We indent by two spaces. We usually try to avoid leaving tabs around in our code, but Visual C++ is very evil that way.
Here's an example header file. Note how we use the common C idiom of preventing multiple header loading by means of an #ifdef. (This is a simplified version of xdamut/heap.h).
/*
File: heap.h
Author: Andrew W. Moore
Created: 14th February 1992
Description: The heap for A-Star search.
*/
#ifndef HEAP_H
#define HEAP_H
#include "ambs.h"
#include "amma.h"
typedef struct pqueue
{
int size;
heap *heap;
pqelt **pqelts;
} pqueue;
pqueue *mk_pqueue( int max_input );
void free_pqueue(pqueue *pq);
bool pq_is_empty ( pqueue *pq );
int pq_pop_best ( pqueue *pq );
void pq_insert ( pqueue *pq, int i, double pri );
bool pq_contains ( pqueue *pq, int input );
#endif /* #ifndef HEAP_H */
If you #include any auton headers, or any headers which #include auton headers, you'll implicitly #include "standard.h" from UTILS. That file defines some project-wide constants, and especially some constants that depend upon which platform we are running. Precisely one of the following four constants will be defined:
UNIX_TTY_PLATFORM -- this code will run under Unix and not produce
any graphics. Any graphics calls will be
ignored, or possibly produce a printed warning
UNIX_XW_PLATFORM -- this code will run under Unix and is free to
produce graphics using damut/amgr.h graphics
routines
PC_TTY_PLATFORM -- this code will run on PCs (compiled by Visual C++)
and must not produce any graphics. Any
graphics calls will be ignored, or possibly
produce a printed warning, or possibly pop up
graphics windows, though all control will remain
with the standard input.
PC_MVIS_PLATFORM -- this code will run on PCs, compiled by Visual
C++ as part of a single-document project. It
requires the use of Mary's EYE files. There
is no stdio/stderr output or input. User
communication uses expos, apicts, and aform
interface functions. The programmer is free
to produce graphics using damut/amgr.h graphics
routines.
We almost never use the float type. double is preferred. Only use float if you really really feel the need to possibly save memory. Even if you give us a good story about why you're using floats, we'll frown.

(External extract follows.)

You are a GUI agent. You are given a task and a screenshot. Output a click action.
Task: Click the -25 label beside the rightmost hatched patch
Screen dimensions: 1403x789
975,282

In ambs.h (in UTILS) we declare the bool type, and #define TRUE and FALSE. Contrived example:
bool exclusive_or(bool a,bool b)
{
bool result;
if ( (a && b) || (!a && !b) )
result = FALSE;
else
result = TRUE;
return(result);
}
(Note, by the way, a common thing you'll see. At least one of us doesn't like to call return from the middle of a function because it has undertones of "spaghetti code". So this person usually creates a variable called result which is returned at the end. Feel very very free to ignore that piece of over-purity!).